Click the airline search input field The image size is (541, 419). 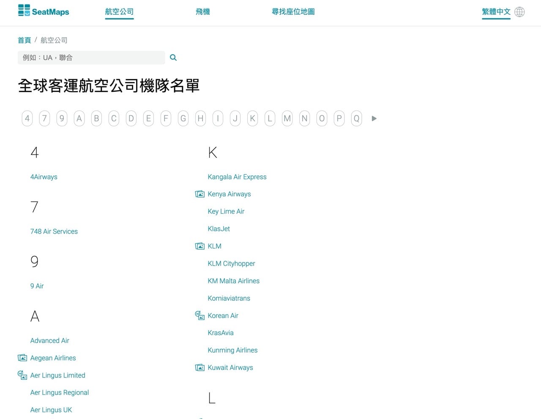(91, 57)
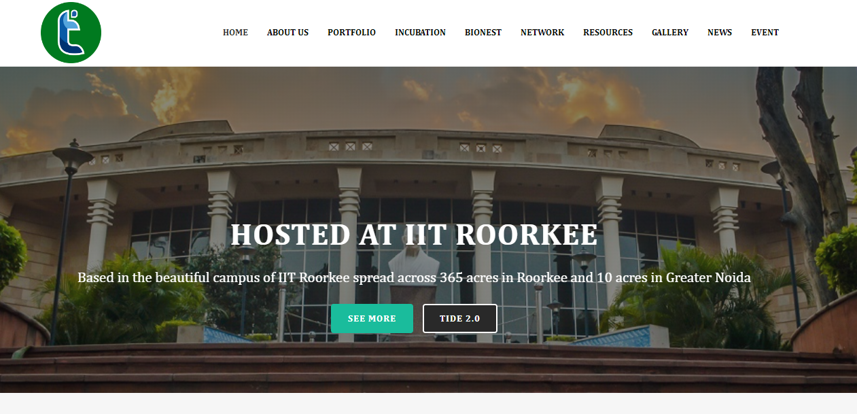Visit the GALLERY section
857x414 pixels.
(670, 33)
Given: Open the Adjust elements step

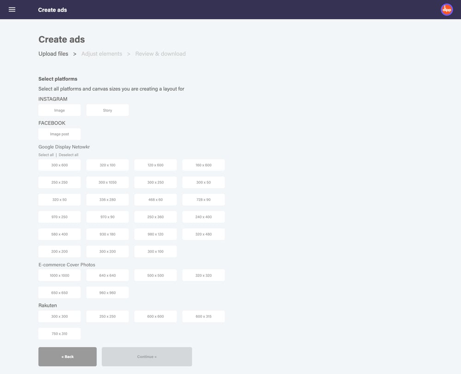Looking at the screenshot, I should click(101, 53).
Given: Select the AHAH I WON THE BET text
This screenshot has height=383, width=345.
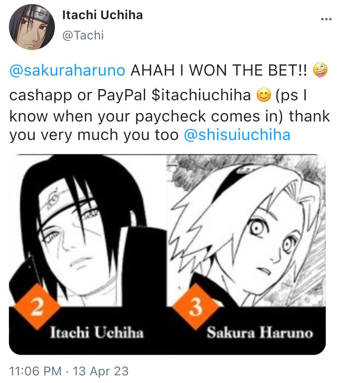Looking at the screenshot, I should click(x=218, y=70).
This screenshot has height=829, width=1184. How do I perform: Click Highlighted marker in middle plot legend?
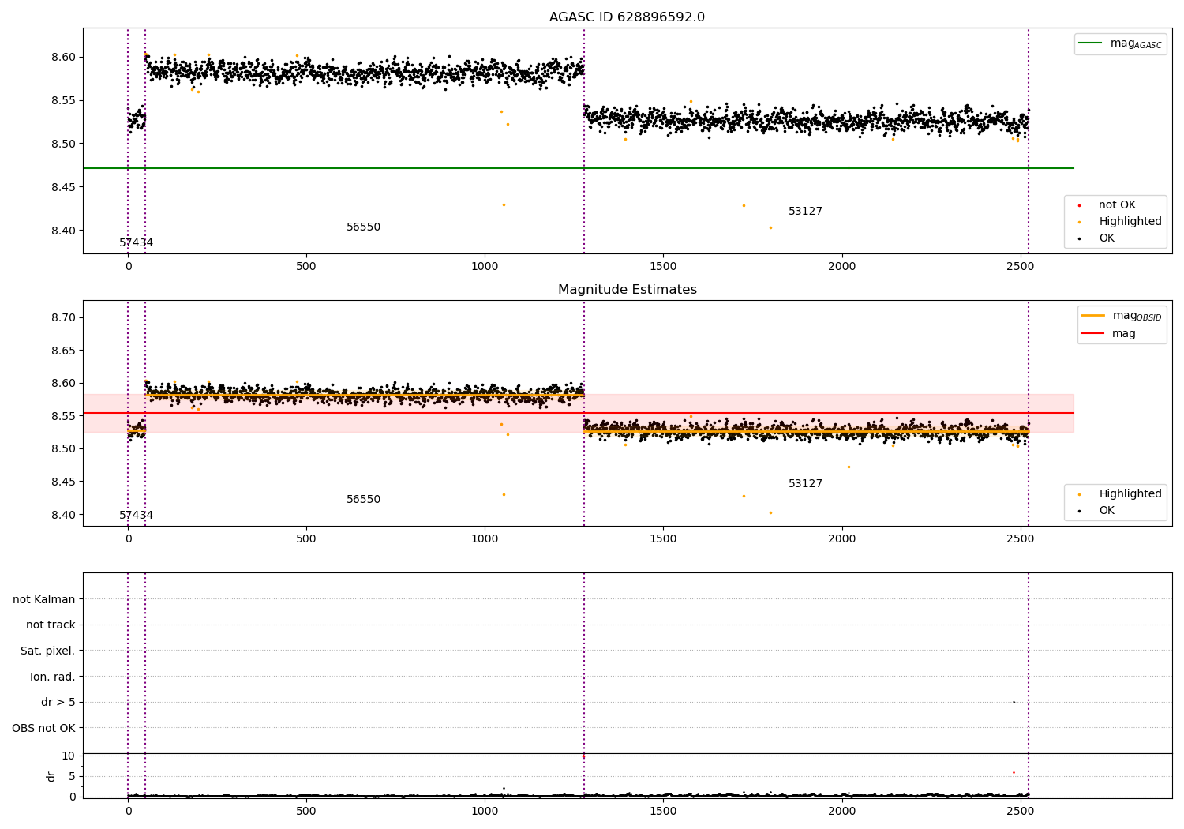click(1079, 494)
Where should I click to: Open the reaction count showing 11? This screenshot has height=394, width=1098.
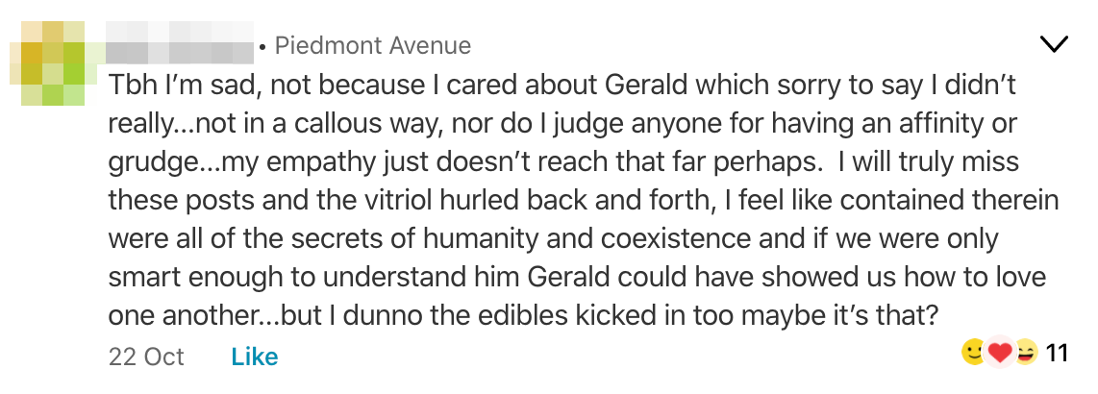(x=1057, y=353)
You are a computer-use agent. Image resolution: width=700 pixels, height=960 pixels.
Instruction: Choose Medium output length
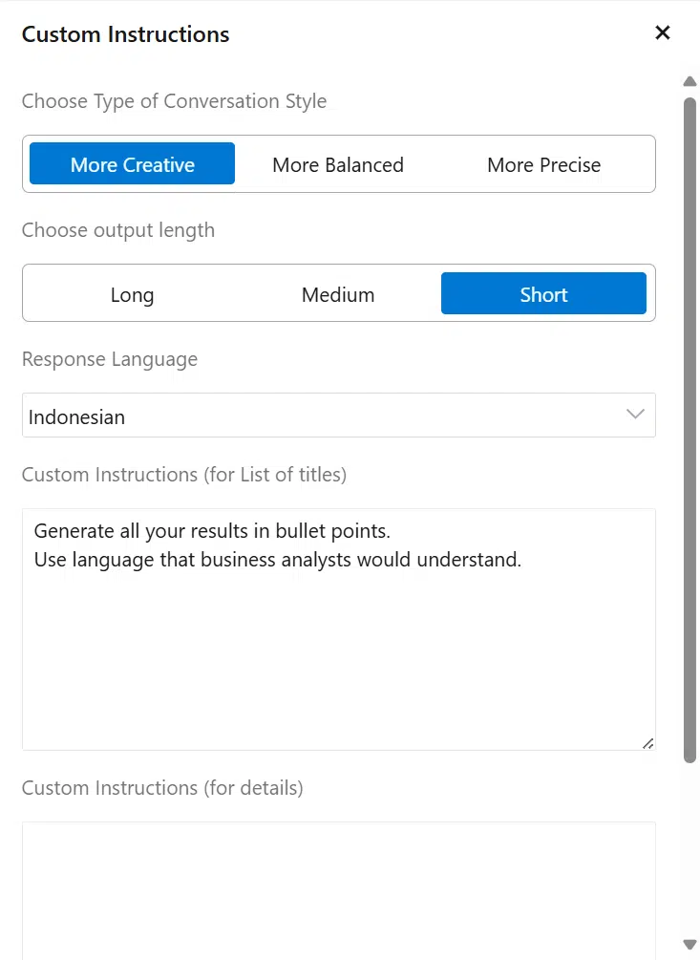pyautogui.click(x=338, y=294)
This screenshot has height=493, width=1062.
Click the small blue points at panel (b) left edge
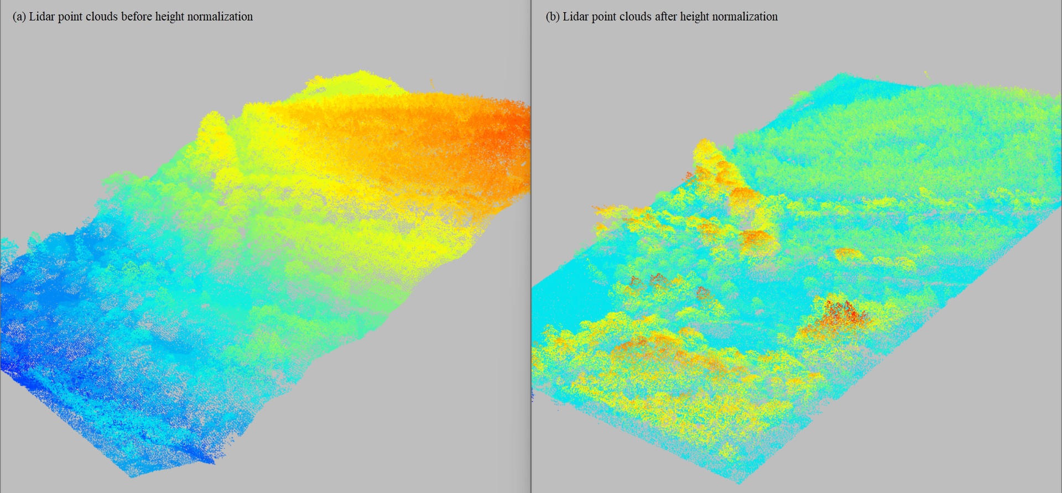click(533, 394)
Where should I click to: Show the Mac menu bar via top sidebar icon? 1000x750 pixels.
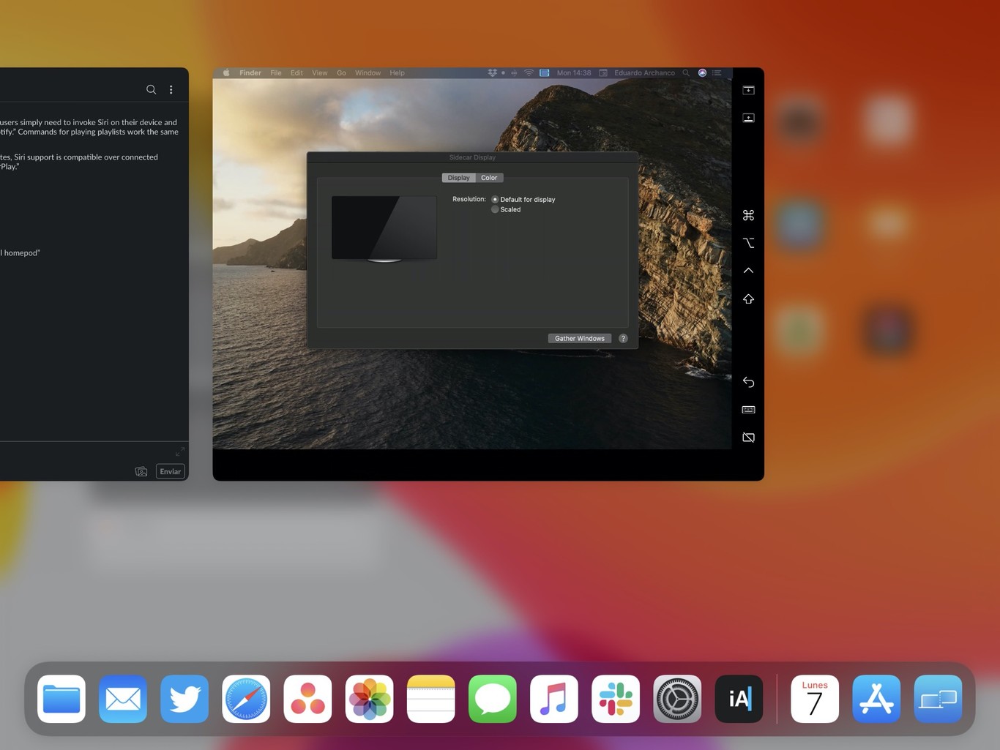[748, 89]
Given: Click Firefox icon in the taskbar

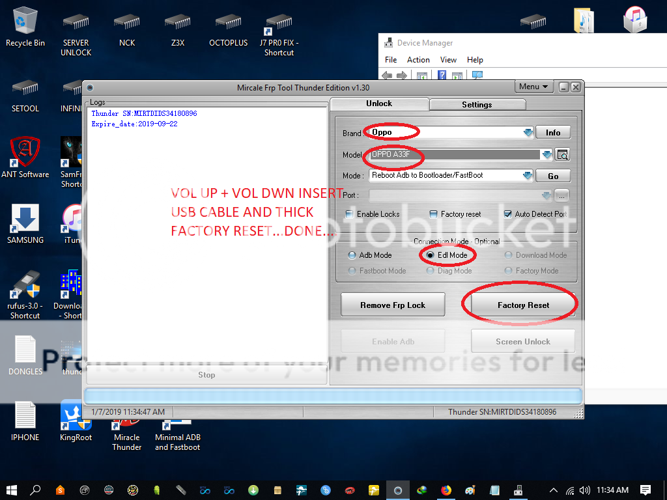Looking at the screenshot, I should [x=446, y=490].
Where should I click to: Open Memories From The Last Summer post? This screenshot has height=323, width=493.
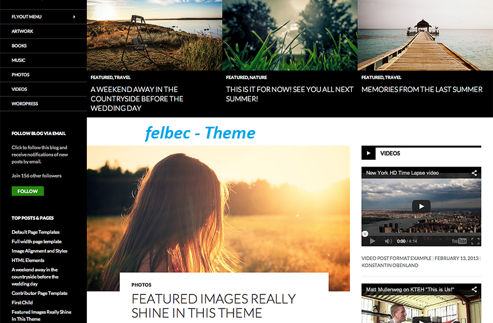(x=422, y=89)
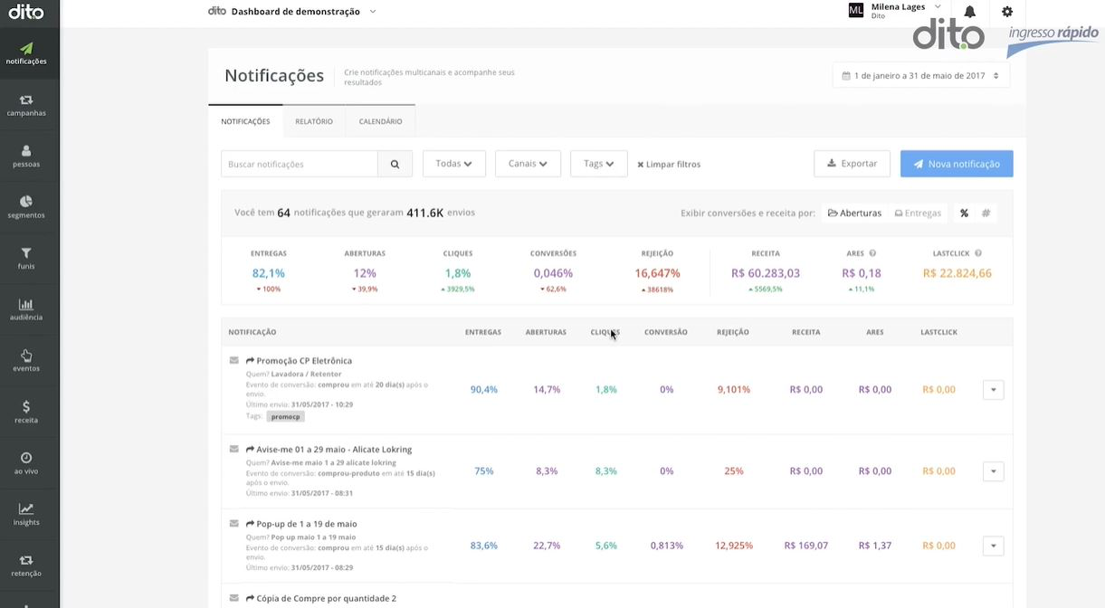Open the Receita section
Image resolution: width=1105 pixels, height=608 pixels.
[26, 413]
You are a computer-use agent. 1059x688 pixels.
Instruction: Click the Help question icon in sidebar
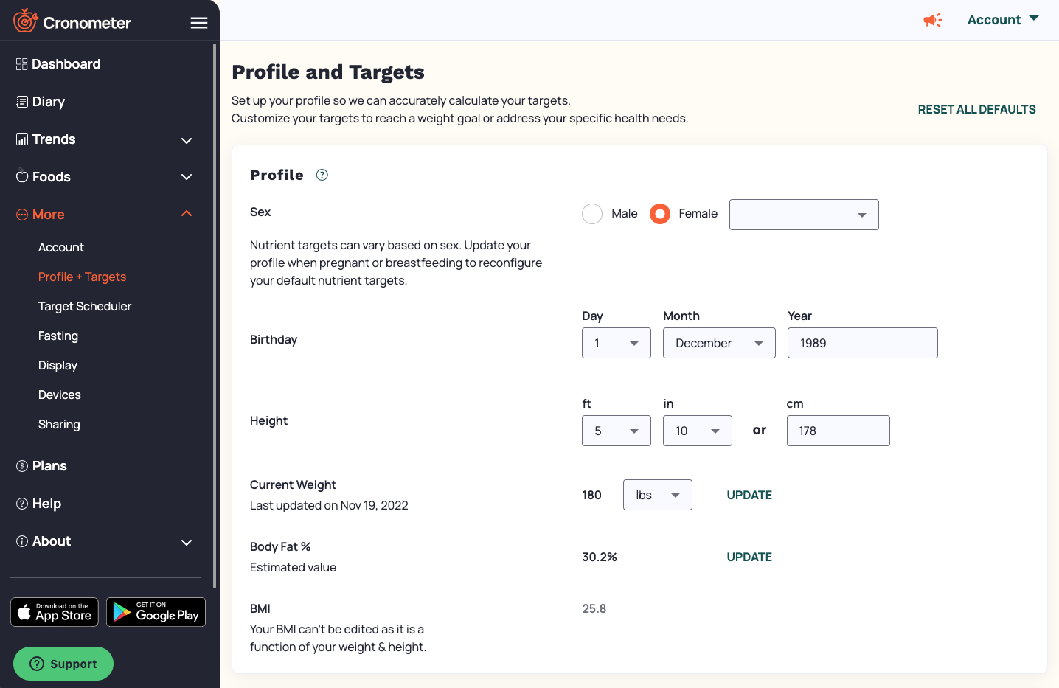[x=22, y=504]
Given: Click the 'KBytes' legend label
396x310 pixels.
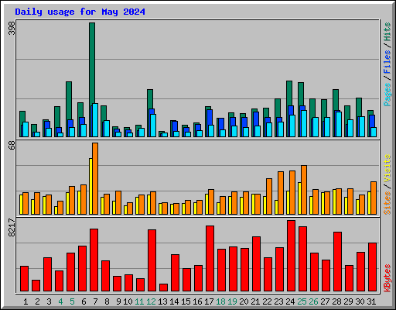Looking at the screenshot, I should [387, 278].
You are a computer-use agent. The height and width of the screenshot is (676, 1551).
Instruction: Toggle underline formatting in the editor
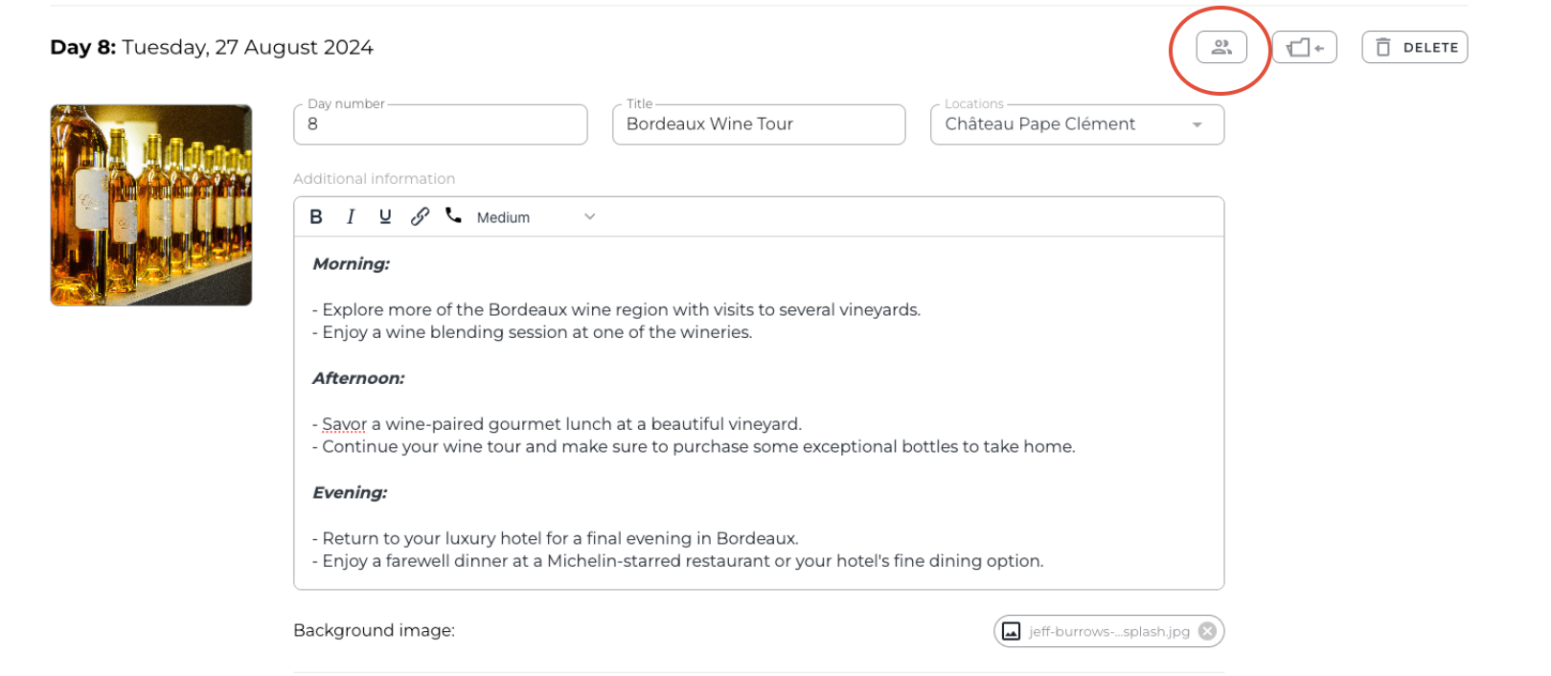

═══

What is required:
Pictures excluded, return exactly the lines from the one with "Instruction: Click the" through the final line of the entries above, both included.

Solution:
Instruction: Click the Help question icon in sidebar
[x=22, y=504]
Given: Click the 'KBytes' legend label
396x310 pixels.
Looking at the screenshot, I should [387, 278].
You are a computer-use agent. The height and width of the screenshot is (676, 1551).
Instruction: Toggle underline formatting in the editor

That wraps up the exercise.